TinyFastSS – An Implementatin of FastSS

Author:

Fujimoto Seiji

Published:

2012-03-01

Copyright:

This document has been placed in the public domain.

1. Introduction

FastSS is a data structure for approximate string matching that allows you to retrieve a set of similar words very quickly. FastSS was invented by researchers at Zurich University in 2007 (See [Bocek2007] for more details).

TinyFastSS is a simple Python implementation of FastSS, written in less than 300 LoC.

2. Installation

You can install TinyFastSS from PyPI:

$ pip install TinyFastSS

The source code is available on https://github.com/fujimotos/TinyFastSS

3. Usage

3.1. Basic Usage

Create an index from your word sets.

import fastss

with fastss.open('fastss.dat') as index:
    index.add("test")
    index.add("text")

Perform a similarity search using index.query().

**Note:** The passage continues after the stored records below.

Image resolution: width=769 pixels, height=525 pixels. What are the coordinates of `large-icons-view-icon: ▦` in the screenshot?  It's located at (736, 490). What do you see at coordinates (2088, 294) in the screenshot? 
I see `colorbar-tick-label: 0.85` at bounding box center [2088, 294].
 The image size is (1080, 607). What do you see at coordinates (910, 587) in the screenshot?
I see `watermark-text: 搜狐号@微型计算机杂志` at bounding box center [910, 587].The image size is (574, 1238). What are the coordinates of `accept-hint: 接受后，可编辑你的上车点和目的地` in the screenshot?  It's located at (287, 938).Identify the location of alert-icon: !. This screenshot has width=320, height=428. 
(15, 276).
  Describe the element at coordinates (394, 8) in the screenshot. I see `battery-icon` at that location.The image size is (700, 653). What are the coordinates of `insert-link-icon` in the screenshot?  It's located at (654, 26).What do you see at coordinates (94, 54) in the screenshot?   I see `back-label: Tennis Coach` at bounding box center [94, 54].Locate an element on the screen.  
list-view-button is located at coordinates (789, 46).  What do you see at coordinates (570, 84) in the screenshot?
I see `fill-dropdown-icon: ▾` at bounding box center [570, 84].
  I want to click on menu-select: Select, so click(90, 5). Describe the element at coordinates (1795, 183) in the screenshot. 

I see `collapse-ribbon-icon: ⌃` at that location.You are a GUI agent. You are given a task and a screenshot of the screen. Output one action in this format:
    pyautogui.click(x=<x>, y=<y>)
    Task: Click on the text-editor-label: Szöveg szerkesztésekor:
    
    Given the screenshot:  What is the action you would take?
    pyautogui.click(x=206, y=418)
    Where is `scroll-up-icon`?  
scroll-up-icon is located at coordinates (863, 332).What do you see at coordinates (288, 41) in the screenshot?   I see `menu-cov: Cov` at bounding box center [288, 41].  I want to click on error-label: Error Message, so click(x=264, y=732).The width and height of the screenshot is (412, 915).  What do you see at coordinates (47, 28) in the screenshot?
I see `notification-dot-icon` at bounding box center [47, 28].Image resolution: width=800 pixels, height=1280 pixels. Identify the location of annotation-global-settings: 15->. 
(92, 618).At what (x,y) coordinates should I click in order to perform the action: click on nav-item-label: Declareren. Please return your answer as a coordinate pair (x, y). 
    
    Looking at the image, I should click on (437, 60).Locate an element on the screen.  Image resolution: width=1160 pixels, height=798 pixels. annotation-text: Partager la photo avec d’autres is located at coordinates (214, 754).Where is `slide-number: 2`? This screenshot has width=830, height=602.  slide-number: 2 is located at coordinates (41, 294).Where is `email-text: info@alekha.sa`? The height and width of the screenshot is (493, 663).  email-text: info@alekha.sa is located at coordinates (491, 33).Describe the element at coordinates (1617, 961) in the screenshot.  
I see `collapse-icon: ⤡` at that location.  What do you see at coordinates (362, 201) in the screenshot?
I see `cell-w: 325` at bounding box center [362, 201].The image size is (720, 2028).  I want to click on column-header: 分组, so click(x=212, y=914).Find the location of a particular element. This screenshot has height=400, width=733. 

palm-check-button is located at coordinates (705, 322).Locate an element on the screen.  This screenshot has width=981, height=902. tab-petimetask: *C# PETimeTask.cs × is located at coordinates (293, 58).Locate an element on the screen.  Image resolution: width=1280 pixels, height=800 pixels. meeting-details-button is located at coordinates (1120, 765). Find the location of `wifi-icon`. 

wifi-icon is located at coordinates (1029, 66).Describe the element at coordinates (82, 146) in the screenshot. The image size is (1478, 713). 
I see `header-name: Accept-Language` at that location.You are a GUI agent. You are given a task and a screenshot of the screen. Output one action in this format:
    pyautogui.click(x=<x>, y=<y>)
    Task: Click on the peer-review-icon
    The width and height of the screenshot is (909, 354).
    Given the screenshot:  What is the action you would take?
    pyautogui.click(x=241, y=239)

with fastss.open('fastss.dat') as index:
    print(index.query('test'))

3.2. Use TinyFastSS from Command Line

You also can use TinyFastSS from console. Here is an example:

$ head -n 3 /usr/share/dict/words
aardvark
abacus
aerial
$ python -m fastss -c index.dat /usr/share/dict/words
$ python -m fastss -q index.dat adaptive
{"0": ["adaptive"], "1": ["adoptive"], "2": ["additive"]}

4. Benchmark

4.1. Dataset

I benchmarked TinyFastSS using SCOWL v2015-08-24 (english-50).

  • The word set contained 98,986 words.

  • The test machine was Intel Core i3-4010U (1.70GHz) with 4GB mem.

4.2. Index Creation Perrmance

It took 3 minutes to create an index file:

$ time python -m fastss -c fastss.dat dictonary.txt
3m0.71s real     2m44.35s user     0m16.43s system

The resulting index was 161 MB in size.

4.3. Query Perrmance

I tested the query performance using randomly choosen words.

WORD

TIME [msec]

SPEED [query/sec]

sterner

7.57

132.1

spotlighted

2.43

411.5

burn

11.70

85.4

nirvana

1.16

862.0

conveyor

1.99

502.5

It took ~5ms on average to perform a query.